- **JOB**
Return every item below verbatim, line by line, changing nothing.

- **DATASET EXTRACT**
Begin
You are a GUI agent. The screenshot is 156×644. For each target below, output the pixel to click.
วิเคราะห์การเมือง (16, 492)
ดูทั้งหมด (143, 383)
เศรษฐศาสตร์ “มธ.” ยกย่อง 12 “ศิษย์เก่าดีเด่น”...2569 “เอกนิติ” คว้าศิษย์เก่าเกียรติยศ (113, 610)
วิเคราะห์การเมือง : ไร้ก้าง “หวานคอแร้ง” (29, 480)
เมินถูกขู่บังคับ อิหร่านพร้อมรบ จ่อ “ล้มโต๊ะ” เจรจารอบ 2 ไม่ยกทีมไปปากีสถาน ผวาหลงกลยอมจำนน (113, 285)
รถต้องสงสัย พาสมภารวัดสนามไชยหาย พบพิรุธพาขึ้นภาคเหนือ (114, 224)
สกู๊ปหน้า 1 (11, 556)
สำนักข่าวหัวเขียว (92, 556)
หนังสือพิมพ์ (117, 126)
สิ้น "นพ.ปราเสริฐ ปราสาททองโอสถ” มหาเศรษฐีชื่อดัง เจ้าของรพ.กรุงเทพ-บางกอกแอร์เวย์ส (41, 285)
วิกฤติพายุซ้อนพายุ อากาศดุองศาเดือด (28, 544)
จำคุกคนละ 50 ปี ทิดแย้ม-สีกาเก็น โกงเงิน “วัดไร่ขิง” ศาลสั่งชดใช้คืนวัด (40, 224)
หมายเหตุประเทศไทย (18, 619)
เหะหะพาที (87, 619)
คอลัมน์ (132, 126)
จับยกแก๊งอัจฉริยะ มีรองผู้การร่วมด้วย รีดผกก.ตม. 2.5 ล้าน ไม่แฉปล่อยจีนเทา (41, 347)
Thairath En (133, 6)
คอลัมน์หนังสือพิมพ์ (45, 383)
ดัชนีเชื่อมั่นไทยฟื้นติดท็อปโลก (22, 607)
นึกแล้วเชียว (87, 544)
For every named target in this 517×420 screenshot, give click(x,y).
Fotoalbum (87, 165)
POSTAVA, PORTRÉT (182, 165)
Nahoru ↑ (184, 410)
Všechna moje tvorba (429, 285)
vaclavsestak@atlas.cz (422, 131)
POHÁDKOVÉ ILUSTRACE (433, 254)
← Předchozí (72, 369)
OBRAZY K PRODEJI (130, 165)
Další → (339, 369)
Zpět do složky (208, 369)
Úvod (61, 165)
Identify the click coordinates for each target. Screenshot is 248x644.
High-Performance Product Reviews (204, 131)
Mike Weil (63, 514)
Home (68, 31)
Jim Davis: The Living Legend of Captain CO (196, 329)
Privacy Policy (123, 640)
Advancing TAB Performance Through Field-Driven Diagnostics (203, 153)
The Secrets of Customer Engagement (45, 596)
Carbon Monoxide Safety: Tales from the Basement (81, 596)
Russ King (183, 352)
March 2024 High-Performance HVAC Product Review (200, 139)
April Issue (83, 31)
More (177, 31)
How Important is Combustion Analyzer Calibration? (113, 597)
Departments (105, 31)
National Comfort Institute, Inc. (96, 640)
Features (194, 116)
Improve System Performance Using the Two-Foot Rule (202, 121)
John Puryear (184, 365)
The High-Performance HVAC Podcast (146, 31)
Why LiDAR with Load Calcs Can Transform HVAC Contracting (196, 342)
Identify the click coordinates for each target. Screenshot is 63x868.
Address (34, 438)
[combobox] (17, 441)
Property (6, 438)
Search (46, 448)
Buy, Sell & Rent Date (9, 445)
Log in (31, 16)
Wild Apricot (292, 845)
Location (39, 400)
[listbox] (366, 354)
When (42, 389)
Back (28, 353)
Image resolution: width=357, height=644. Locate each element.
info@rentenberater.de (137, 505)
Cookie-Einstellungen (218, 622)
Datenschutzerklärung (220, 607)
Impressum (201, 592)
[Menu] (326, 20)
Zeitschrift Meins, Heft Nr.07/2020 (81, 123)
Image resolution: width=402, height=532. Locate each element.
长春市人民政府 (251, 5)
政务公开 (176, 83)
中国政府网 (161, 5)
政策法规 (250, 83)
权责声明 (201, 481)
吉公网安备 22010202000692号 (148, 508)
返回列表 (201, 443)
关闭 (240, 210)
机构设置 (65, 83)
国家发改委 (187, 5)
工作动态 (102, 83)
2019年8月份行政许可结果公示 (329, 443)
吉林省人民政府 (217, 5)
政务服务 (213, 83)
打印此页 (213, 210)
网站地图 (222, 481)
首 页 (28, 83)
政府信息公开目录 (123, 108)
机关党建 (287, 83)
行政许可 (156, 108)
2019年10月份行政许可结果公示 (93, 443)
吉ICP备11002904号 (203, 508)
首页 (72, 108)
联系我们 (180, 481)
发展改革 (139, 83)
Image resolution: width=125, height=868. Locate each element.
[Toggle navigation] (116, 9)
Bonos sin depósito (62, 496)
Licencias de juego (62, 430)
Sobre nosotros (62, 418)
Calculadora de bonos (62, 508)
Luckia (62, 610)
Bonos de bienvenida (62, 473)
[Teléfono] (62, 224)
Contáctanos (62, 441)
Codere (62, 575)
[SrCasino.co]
End
- **RESPONSE TO THIS TASK**
You are a GUI agent. The screenshot is 156×644. For each target below, output the pixel to click.
วิเคราะห์การเมือง (16, 492)
ดูทั้งหมด (143, 383)
เศรษฐศาสตร์ “มธ.” ยกย่อง 12 “ศิษย์เก่าดีเด่น”...2569 “เอกนิติ” คว้าศิษย์เก่าเกียรติยศ (113, 610)
วิเคราะห์การเมือง : ไร้ก้าง “หวานคอแร้ง” (29, 480)
เมินถูกขู่บังคับ อิหร่านพร้อมรบ จ่อ “ล้มโต๊ะ” เจรจารอบ 2 ไม่ยกทีมไปปากีสถาน ผวาหลงกลยอมจำนน (113, 285)
รถต้องสงสัย พาสมภารวัดสนามไชยหาย พบพิรุธพาขึ้นภาคเหนือ (114, 224)
สกู๊ปหน้า 1 (11, 556)
สำนักข่าวหัวเขียว (92, 556)
หนังสือพิมพ์ (117, 126)
สิ้น "นพ.ปราเสริฐ ปราสาททองโอสถ” มหาเศรษฐีชื่อดัง เจ้าของรพ.กรุงเทพ-บางกอกแอร์เวย์ส (41, 285)
วิกฤติพายุซ้อนพายุ อากาศดุองศาเดือด (28, 544)
จำคุกคนละ 50 ปี ทิดแย้ม-สีกาเก็น โกงเงิน “วัดไร่ขิง” ศาลสั่งชดใช้คืนวัด (40, 224)
หมายเหตุประเทศไทย (18, 619)
เหะหะพาที (87, 619)
คอลัมน์ (132, 126)
จับยกแก๊งอัจฉริยะ มีรองผู้การร่วมด้วย รีดผกก.ตม. 2.5 ล้าน ไม่แฉปล่อยจีนเทา (41, 347)
Thairath En (133, 6)
คอลัมน์หนังสือพิมพ์ (45, 383)
ดัชนีเชื่อมั่นไทยฟื้นติดท็อปโลก (22, 607)
นึกแล้วเชียว (87, 544)
For every named target in this 517×420 screenshot, give click(x,y).
Fotoalbum (87, 165)
POSTAVA, PORTRÉT (182, 165)
Nahoru ↑ (184, 410)
Všechna moje tvorba (429, 285)
vaclavsestak@atlas.cz (422, 131)
POHÁDKOVÉ ILUSTRACE (433, 254)
← Předchozí (72, 369)
OBRAZY K PRODEJI (130, 165)
Další → (339, 369)
Zpět do složky (208, 369)
Úvod (61, 165)
Identify the click coordinates for each target. Screenshot is 248x644.
High-Performance Product Reviews (204, 131)
Mike Weil (63, 514)
Home (68, 31)
Jim Davis: The Living Legend of Captain CO (196, 329)
Privacy Policy (123, 640)
Advancing TAB Performance Through Field-Driven Diagnostics (203, 153)
The Secrets of Customer Engagement (45, 596)
Carbon Monoxide Safety: Tales from the Basement (81, 596)
Russ King (183, 352)
March 2024 High-Performance HVAC Product Review (200, 139)
April Issue (83, 31)
More (177, 31)
How Important is Combustion Analyzer Calibration? (113, 597)
Departments (105, 31)
National Comfort Institute, Inc. (96, 640)
Features (194, 116)
Improve System Performance Using the Two-Foot Rule (202, 121)
John Puryear (184, 365)
The High-Performance HVAC Podcast (146, 31)
Why LiDAR with Load Calcs Can Transform HVAC Contracting (196, 342)
Identify the click coordinates for each target. Screenshot is 63x868.
Address (34, 438)
[combobox] (17, 441)
Property (6, 438)
Search (46, 448)
Buy, Sell & Rent Date (9, 445)
Log in (31, 16)
Wild Apricot (292, 845)
Location (39, 400)
[listbox] (366, 354)
When (42, 389)
Back (28, 353)
Image resolution: width=357, height=644. Locate each element.
info@rentenberater.de (137, 505)
Cookie-Einstellungen (218, 622)
Datenschutzerklärung (220, 607)
Impressum (201, 592)
[Menu] (326, 20)
Zeitschrift Meins, Heft Nr.07/2020 (81, 123)
Image resolution: width=402, height=532. Locate each element.
长春市人民政府 (251, 5)
政务公开 (176, 83)
中国政府网 (161, 5)
政策法规 (250, 83)
权责声明 (201, 481)
吉公网安备 22010202000692号 (148, 508)
返回列表 (201, 443)
关闭 (240, 210)
机构设置 (65, 83)
国家发改委 (187, 5)
工作动态 (102, 83)
2019年8月份行政许可结果公示 (329, 443)
吉林省人民政府 (217, 5)
政务服务 (213, 83)
打印此页 (213, 210)
网站地图 (222, 481)
首 页 (28, 83)
政府信息公开目录 (123, 108)
机关党建 (287, 83)
行政许可 (156, 108)
2019年10月份行政许可结果公示 (93, 443)
吉ICP备11002904号 (203, 508)
首页 (72, 108)
联系我们 (180, 481)
发展改革 (139, 83)
Image resolution: width=125, height=868. Locate each element.
[Toggle navigation] (116, 9)
Bonos sin depósito (62, 496)
Licencias de juego (62, 430)
Sobre nosotros (62, 418)
Calculadora de bonos (62, 508)
Luckia (62, 610)
Bonos de bienvenida (62, 473)
[Teléfono] (62, 224)
Contáctanos (62, 441)
Codere (62, 575)
[SrCasino.co]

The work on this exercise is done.